··· Given data

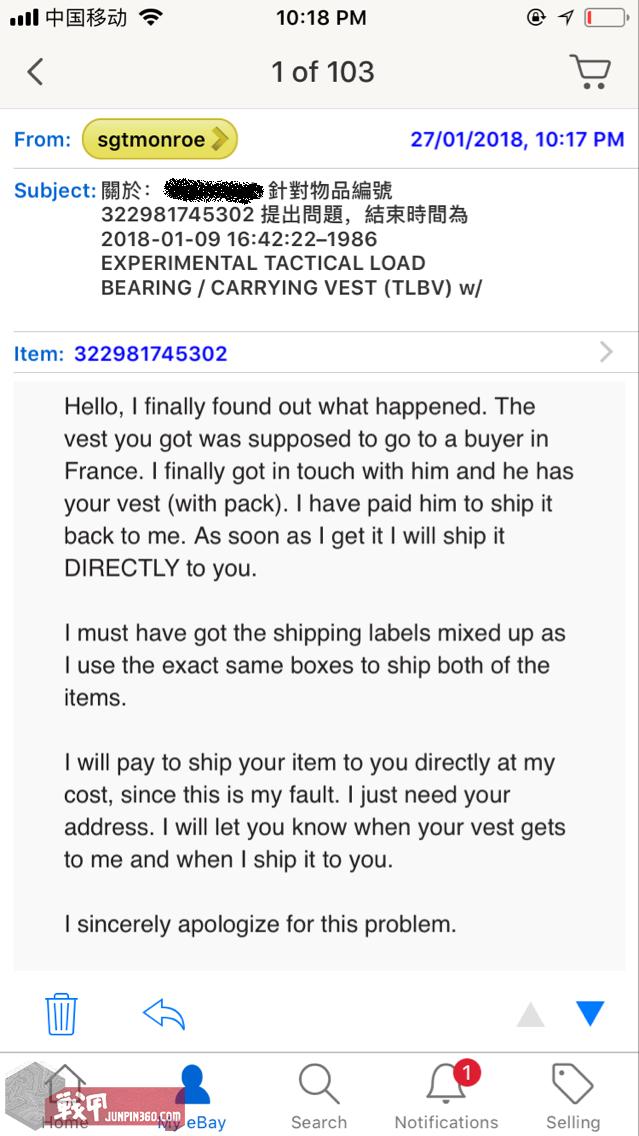Expand the item details via the right chevron

[604, 352]
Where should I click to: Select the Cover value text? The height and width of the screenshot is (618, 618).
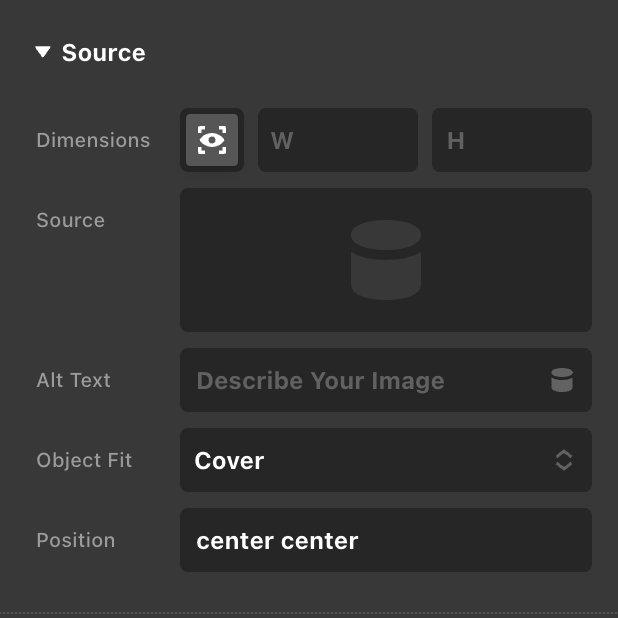(x=230, y=460)
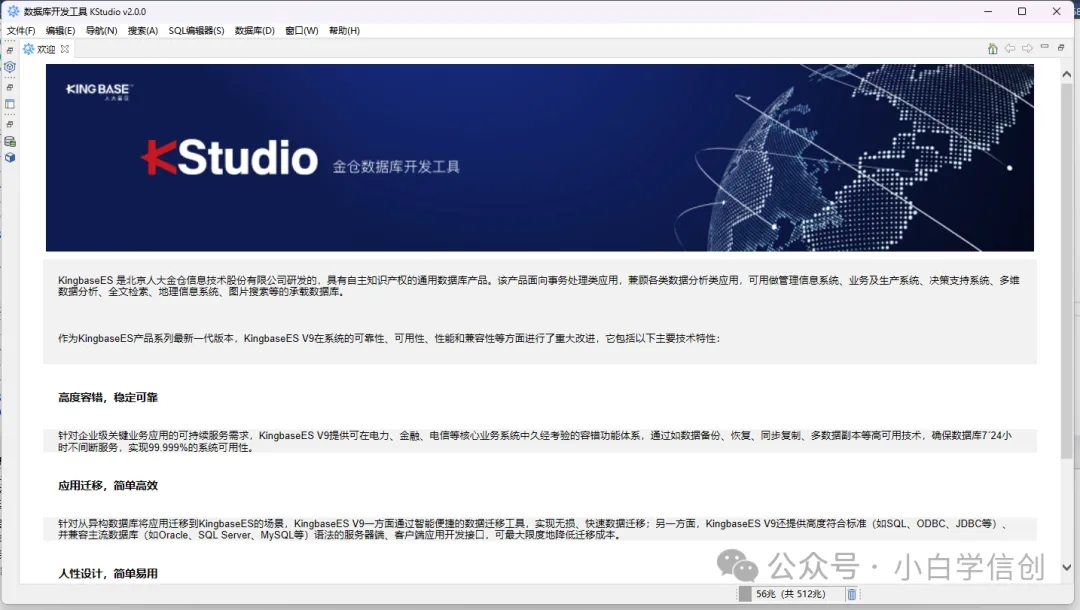Click the Home icon in the toolbar
Viewport: 1080px width, 610px height.
(x=992, y=48)

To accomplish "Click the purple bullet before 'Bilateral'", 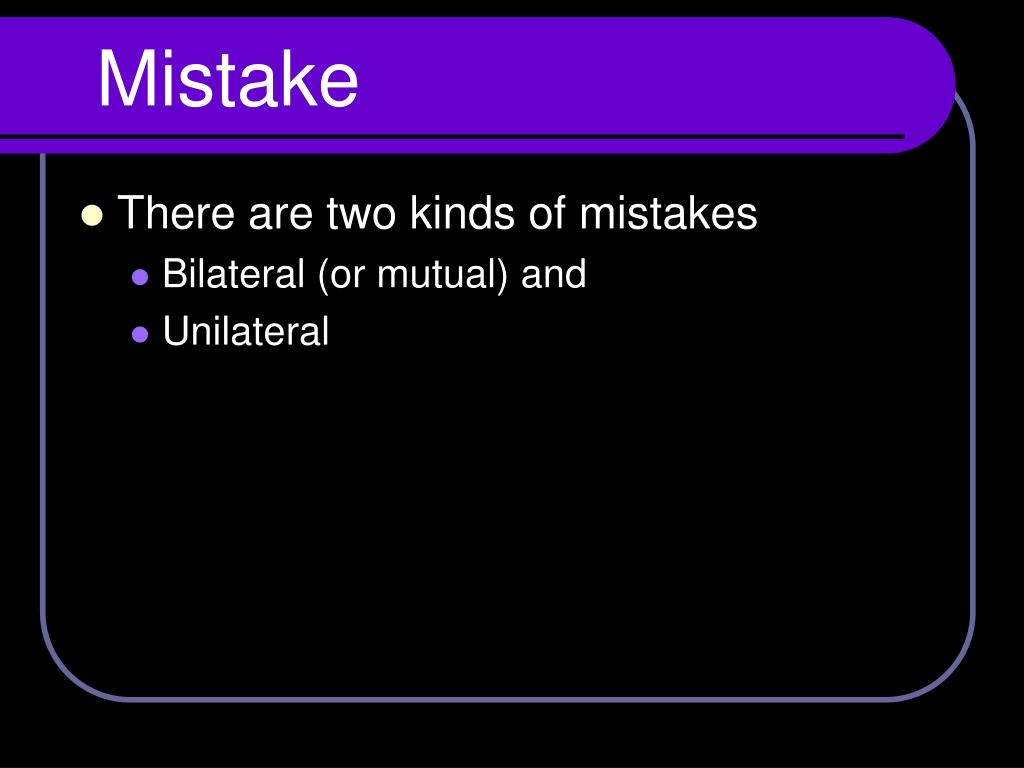I will (140, 277).
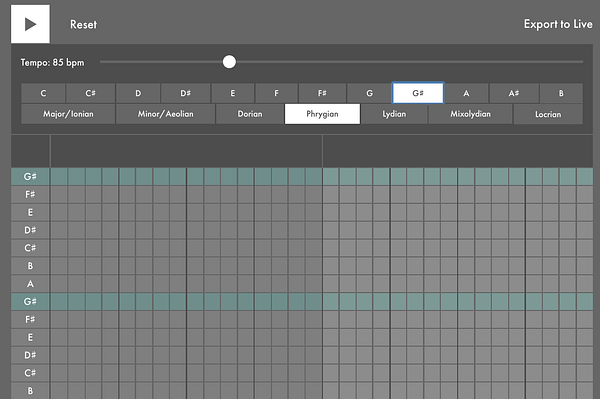
Task: Select the C root note
Action: pyautogui.click(x=43, y=93)
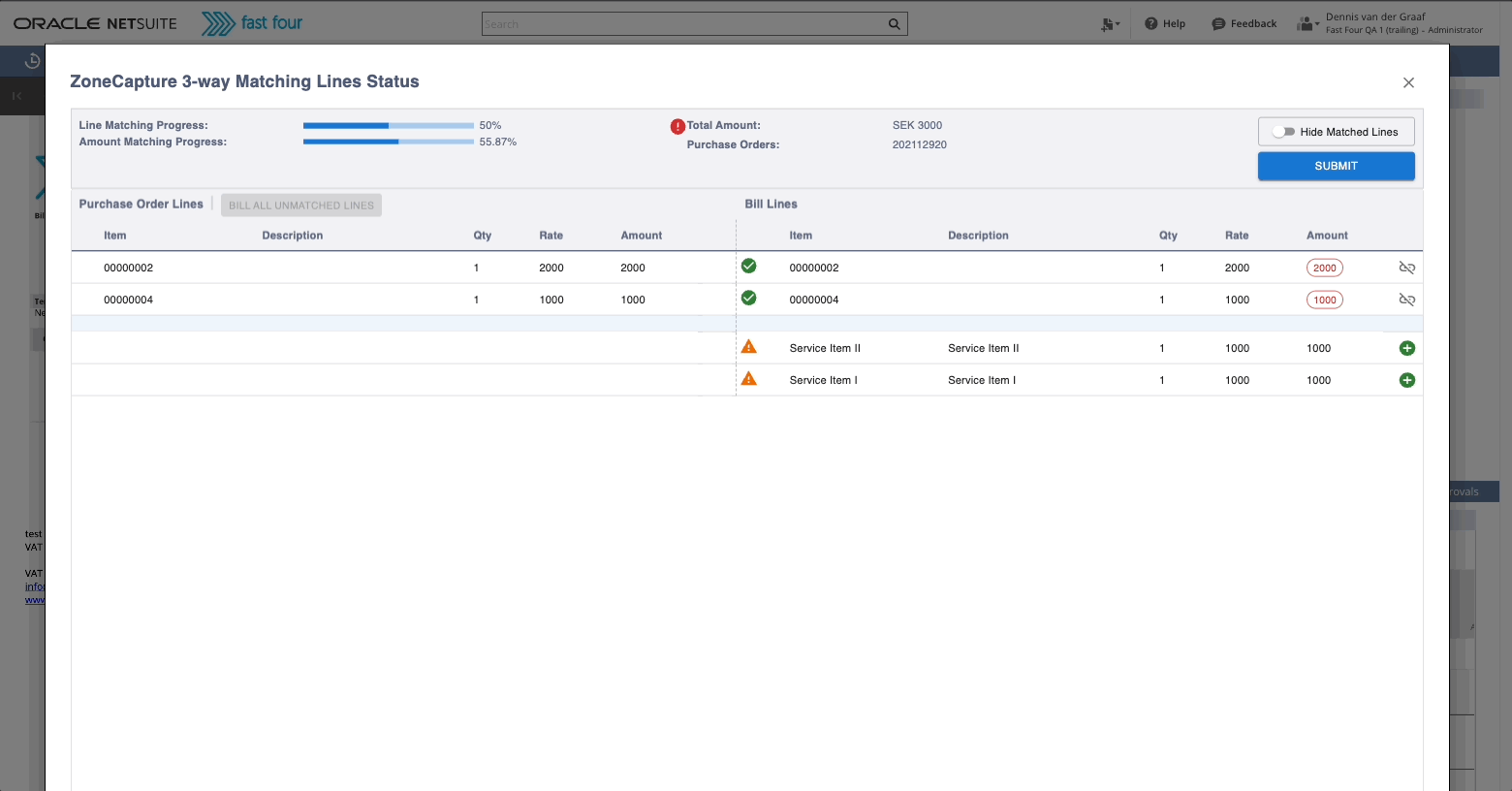Viewport: 1512px width, 791px height.
Task: Click the Line Matching Progress bar
Action: tap(388, 126)
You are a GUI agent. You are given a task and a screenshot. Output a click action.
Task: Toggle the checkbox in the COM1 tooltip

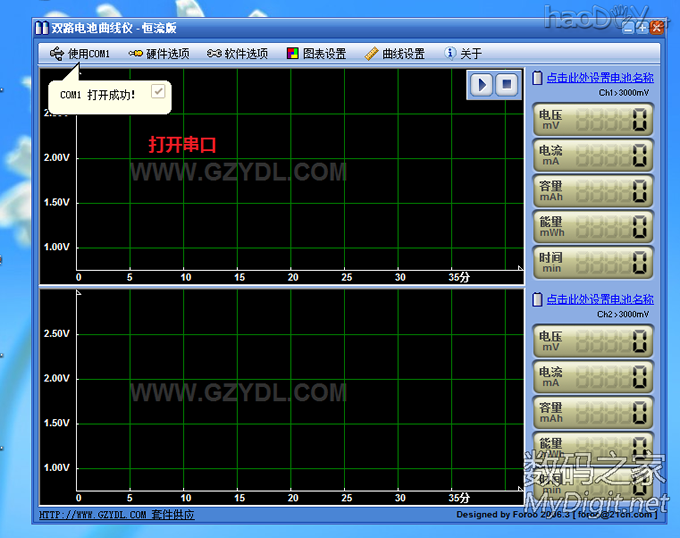pos(158,91)
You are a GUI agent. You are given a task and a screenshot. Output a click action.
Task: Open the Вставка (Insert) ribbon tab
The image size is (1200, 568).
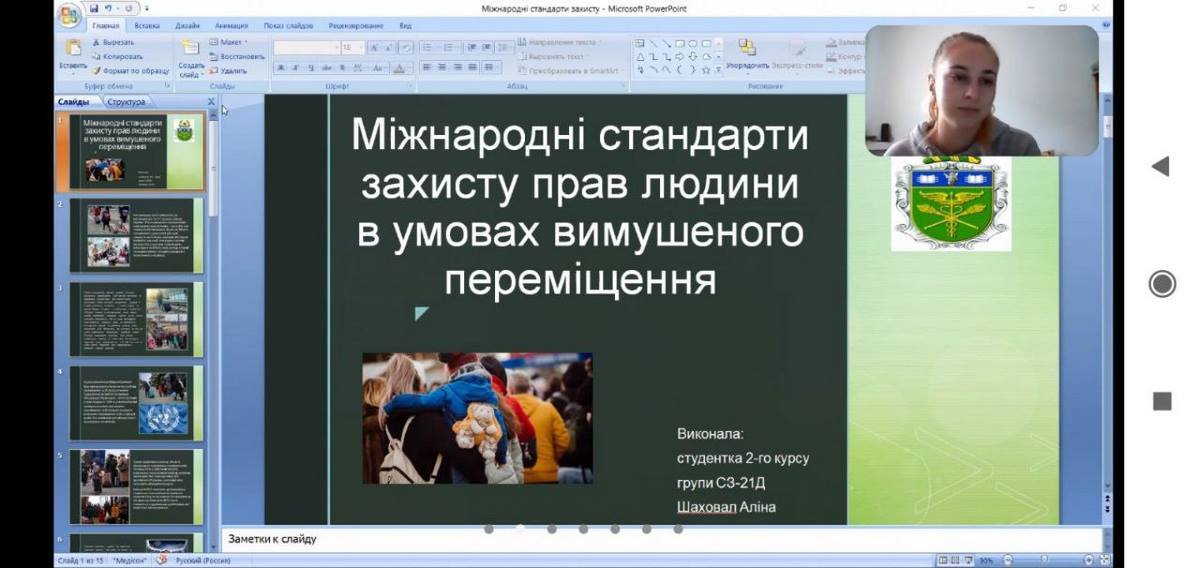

······

**Requirements:** Reproduce the records word for word from their start through the line that contains "(x=992, y=48)", omitting the pictures.

**Exercise output:**
Expand the item details via the right chevron

[604, 352]
Where should I click to: Select the Cover value text? The height and width of the screenshot is (618, 618).
(x=230, y=460)
Click the Home icon in the toolbar
Viewport: 1080px width, 610px height.
(x=992, y=48)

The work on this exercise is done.